When I benchmarked my code against plain-vanilla np.array objects, I noticed a severe performance hit:

import numpy as np
from timeit import timeit


class Vector(np.ndarray):

    def __new__(cls, input_array):
        return np.array(input_array).view(cls)

    def __array_function__(self, func, types, args, kwargs):
        if func == np.dot:
            out = np.dot(np.asarray(args[0]), np.asarray(args[1]))
            return out.view(Vector)

Benchmark:

v = Vector([1, 1, 1])
I = np.identity(3)

print(type(np.dot(I, v)))  # Make sure it returns the correct type.

# Create a np.array and Vector object.
A = np.random.random((100, 3))
V = A.view(Vector)

# Compare np.dot speed.
print(timeit(lambda: np.dot(I, A.T)))
print(timeit(lambda: np.dot(I, V.T)))

The above code outputs:

<class '__main__.Vector'>
1.207045791001292
2.063941927997803

Indicating a 70 % performance hit. Is this expected? Am I doing something wrong? Is there a way around this (I’m only interested in np.dot and np.cross)?

If not, I’m afraid I’ll have to abandon my custom classes.

Asked By: CyrielN

||

Answers:

This is expected since the target arrays are very small and the overhead of calling a pure-Python function is big compared to the computation time taken by np.dot on a basic array.


Indeed, np.dot(I, A.T) takes just about few microseconds: 1.7 µs on my machine. A significant part of the time is lost in Numpy overheads and the actual computation should take just a fraction of this execution time. np.dot(I, V.T) has to call the pure-Python function __array_function__ and this function takes about 1.2 us. The overall runtime is thus 2.9 us, hence a 70% slower execution.

__array_function__ is a bit slow because it is interpreted (assuming you use the standard CPython interpreter) while usual Numpy functions are written in C and so they are compiled to native code. Interpreted codes are significantly slower (due to nearly no optimizations, dynamic typing, many dynamic allocations, object wrapping, etc.) not to mention the 2 calls to np.asarray takes a significant additional time compared to just calling np.dot directly.

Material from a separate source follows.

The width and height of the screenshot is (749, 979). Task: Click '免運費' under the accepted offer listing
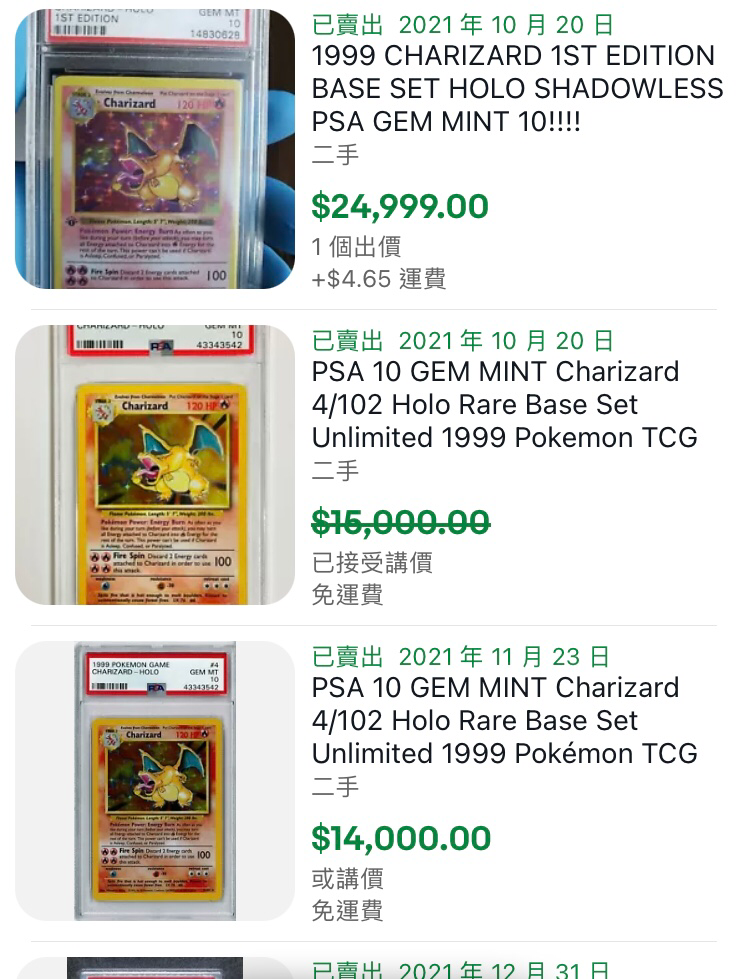348,595
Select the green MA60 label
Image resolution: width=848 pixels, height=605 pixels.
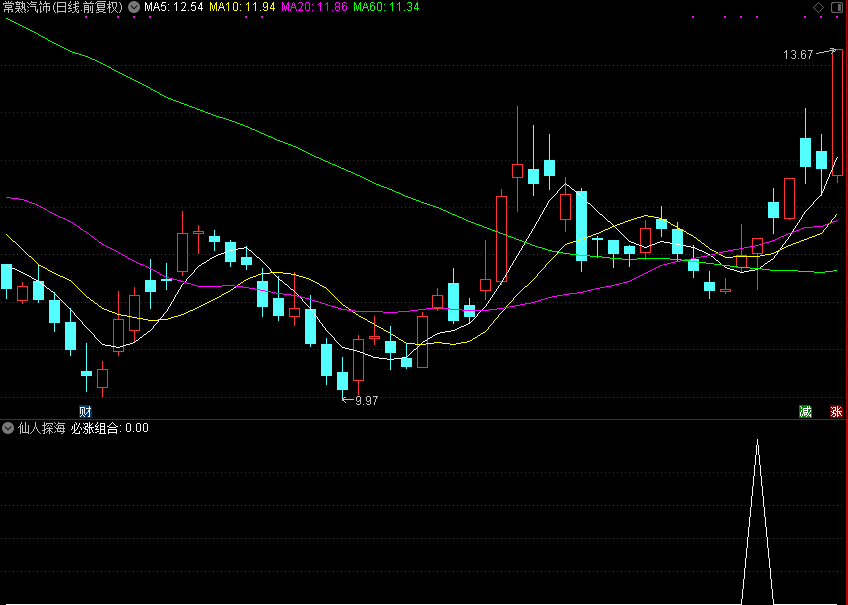(x=386, y=7)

One solution to reduce the overhead is to use Cython. Cython can compile a pure-Python function to native code. The compiled code can be much faster if type annotation are present. That being said, the benefit of using Cython here is limited. Indeed, half the overhead comes from the Numpy internals when calling np.dot. This is certainly because Numpy has to create Python objects (eg. args) so to pass them to the pure-Python function and also because Numpy and CPython has to perform few check (eg. check the function __array_function__ is actually valid). AFAIK, there is not much you can do about this Numpy overhead.

In the end, since >75% of the execution time of np.dot(I, A.T) is already overheads it is certainly better to rewrite the code calling this expression so calls are vectorized. Indeed, calling __array_function__ once is not really a problem. This means you may need to write a class to manage many vectors. If the vectors are of different size, then the overhead can still be significant (Numpy is not great for that).

Answered By: Jérôme Richard